So const P = (() => Promise.resolve())(); will be evaluated to const P = Promise.resolve(); on load. This will happen just once.

It's mostly a way to tell the bundler that whatever is in the IIFE is actually a single block which will be evaluated whole, instead of being the sum of its parts being evaluated toplevel.

This makes a bit more sense knowing that the code will go through the Build Optimizer prefix function transformer. This happens on Angular CLI, but we are considering just moving it to a build-time transform on Angular libraries instead.

As a concrete example, currently we have const P = Promise.resolve(); which reads something like this to the bundler:

When loading this module, access the resolve property of the Promise variable, call it, then assign it to the constant variable P.

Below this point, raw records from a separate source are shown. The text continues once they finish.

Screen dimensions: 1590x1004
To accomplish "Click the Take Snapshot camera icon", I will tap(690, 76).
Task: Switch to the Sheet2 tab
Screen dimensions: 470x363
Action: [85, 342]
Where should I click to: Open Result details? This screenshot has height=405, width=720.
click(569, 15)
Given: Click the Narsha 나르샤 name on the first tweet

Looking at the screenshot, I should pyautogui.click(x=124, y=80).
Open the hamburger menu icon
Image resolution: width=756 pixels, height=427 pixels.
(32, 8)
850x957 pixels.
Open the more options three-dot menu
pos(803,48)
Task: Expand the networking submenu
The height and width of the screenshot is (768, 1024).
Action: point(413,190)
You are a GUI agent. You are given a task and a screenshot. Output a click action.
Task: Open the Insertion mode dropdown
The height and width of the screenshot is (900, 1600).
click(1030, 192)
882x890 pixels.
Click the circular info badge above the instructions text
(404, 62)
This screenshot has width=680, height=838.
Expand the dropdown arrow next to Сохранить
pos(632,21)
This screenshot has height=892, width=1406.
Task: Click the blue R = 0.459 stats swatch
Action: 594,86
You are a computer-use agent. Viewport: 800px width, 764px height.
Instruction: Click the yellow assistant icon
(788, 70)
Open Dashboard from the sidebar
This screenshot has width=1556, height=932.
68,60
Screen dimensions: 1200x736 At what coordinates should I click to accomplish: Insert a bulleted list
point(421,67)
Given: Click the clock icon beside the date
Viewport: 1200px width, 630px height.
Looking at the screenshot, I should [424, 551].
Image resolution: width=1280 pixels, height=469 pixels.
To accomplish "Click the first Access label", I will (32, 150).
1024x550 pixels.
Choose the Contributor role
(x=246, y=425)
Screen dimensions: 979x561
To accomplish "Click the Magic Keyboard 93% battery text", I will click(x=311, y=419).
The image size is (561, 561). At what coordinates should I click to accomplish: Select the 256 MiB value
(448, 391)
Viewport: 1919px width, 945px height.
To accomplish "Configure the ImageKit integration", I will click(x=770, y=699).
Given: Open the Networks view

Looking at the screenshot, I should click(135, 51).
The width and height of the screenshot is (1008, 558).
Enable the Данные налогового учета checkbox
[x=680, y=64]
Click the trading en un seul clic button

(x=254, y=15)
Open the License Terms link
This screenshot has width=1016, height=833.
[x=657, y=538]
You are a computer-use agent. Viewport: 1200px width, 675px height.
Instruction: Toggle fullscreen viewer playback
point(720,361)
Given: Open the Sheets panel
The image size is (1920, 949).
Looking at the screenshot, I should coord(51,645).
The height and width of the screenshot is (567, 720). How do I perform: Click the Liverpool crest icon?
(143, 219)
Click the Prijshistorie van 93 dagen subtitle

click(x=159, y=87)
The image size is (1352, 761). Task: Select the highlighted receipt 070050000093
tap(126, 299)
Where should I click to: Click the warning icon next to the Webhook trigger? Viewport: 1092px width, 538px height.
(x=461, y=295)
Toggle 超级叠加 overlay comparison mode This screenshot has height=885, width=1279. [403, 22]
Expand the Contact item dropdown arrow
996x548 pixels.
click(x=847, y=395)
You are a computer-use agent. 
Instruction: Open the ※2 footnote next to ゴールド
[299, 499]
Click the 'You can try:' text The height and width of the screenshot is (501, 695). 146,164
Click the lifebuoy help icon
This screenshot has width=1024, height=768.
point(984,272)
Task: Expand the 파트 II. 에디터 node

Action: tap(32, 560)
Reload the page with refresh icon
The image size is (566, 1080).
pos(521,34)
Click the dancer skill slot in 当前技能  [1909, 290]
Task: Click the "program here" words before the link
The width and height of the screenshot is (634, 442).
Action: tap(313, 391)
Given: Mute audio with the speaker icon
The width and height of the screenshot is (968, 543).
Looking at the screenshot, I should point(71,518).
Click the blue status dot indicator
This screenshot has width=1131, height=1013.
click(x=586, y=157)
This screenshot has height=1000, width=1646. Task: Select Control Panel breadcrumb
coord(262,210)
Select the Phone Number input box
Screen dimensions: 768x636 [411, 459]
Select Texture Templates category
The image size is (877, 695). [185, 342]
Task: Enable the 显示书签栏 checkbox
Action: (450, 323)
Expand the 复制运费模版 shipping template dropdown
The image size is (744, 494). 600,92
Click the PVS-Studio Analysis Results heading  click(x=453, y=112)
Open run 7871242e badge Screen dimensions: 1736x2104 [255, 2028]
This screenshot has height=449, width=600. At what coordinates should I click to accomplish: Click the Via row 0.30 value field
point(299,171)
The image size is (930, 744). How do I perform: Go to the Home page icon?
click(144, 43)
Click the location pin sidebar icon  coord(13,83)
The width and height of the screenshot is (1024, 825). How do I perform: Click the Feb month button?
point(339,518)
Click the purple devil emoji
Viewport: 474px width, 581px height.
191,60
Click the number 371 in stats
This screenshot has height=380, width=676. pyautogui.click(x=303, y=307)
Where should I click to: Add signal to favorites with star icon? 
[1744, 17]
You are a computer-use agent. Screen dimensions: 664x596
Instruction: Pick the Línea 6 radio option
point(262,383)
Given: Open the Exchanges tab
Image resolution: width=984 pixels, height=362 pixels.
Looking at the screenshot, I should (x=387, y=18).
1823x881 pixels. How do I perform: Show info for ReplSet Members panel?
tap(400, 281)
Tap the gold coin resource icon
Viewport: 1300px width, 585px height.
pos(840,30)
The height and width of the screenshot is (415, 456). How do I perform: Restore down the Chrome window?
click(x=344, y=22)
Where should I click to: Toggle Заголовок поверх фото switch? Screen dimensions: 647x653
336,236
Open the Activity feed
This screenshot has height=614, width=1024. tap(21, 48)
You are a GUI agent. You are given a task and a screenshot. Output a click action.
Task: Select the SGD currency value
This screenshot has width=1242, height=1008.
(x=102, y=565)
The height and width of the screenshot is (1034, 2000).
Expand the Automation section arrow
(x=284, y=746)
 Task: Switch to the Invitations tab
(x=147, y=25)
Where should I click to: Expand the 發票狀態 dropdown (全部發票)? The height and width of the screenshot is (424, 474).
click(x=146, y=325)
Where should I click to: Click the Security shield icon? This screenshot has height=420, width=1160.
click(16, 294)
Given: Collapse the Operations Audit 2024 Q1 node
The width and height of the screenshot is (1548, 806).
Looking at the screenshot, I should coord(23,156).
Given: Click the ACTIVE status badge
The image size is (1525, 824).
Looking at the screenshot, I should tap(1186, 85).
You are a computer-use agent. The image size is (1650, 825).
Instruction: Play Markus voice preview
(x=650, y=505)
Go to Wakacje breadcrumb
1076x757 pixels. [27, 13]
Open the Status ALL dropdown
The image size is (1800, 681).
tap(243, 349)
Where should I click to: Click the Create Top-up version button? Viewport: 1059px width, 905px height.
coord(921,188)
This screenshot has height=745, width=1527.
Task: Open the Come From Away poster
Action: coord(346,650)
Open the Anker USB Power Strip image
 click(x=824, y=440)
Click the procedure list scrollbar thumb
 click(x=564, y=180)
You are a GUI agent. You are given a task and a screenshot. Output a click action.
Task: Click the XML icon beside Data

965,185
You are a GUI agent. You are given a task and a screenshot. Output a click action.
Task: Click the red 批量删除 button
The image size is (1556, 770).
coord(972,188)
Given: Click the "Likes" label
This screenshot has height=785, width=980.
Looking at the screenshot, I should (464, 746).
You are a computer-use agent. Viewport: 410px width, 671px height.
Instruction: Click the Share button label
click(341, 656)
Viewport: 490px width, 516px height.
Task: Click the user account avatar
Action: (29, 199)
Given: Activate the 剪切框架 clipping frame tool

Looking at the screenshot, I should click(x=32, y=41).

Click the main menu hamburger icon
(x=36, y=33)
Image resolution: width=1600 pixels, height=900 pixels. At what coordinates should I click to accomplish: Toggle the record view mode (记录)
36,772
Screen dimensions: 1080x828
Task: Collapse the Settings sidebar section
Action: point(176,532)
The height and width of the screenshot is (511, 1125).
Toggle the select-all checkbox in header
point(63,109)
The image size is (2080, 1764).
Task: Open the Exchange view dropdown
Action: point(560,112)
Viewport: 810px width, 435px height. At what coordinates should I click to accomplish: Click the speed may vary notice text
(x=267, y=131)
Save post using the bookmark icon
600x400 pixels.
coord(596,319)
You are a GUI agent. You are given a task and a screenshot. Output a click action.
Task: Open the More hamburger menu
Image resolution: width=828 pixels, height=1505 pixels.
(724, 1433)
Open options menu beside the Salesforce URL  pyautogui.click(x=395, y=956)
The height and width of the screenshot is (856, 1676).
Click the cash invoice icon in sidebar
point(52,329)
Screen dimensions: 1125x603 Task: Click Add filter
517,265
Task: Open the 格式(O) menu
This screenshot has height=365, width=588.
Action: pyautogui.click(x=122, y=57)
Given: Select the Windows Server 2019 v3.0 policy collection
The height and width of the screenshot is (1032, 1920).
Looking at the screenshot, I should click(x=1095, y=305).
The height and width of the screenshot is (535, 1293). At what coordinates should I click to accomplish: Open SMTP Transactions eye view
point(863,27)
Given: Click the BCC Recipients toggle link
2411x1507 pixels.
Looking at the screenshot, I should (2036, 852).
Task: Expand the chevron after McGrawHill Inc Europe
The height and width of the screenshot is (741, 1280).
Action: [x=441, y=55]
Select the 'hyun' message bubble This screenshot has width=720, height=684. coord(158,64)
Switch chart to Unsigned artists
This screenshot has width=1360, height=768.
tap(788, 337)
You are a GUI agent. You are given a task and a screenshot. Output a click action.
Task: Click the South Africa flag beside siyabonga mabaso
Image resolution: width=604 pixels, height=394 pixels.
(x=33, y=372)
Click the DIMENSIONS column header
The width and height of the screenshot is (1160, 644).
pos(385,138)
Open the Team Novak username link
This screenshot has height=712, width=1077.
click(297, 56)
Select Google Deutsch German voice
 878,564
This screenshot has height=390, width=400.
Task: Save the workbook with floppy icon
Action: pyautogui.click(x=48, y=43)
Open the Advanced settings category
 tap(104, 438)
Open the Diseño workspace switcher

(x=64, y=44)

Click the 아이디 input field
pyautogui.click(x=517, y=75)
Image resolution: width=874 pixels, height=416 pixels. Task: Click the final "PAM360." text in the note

The known problematic bit here is the property access, which can have side effects. You can tell the bundler/optimizer that there are no side effects for property access, but that is a blanket statement for the all code in the bundle and not just this part. Either no property access has side effects in your whole bundle, or all of it can.

With the changes I'm proposing, and after running through Build Optimizer, it will instead be const P = /*@__PURE__*/ (() => Promise.resolve())(); which reads rather differently:

When loading this module, assign the result of this side-effect free function call to the constant variable P.

This matters because the optimizer now knows that it doesn't matter what's in the IIFE much, it only matters that it is free from side effects and thus the whole thing can go away if not used.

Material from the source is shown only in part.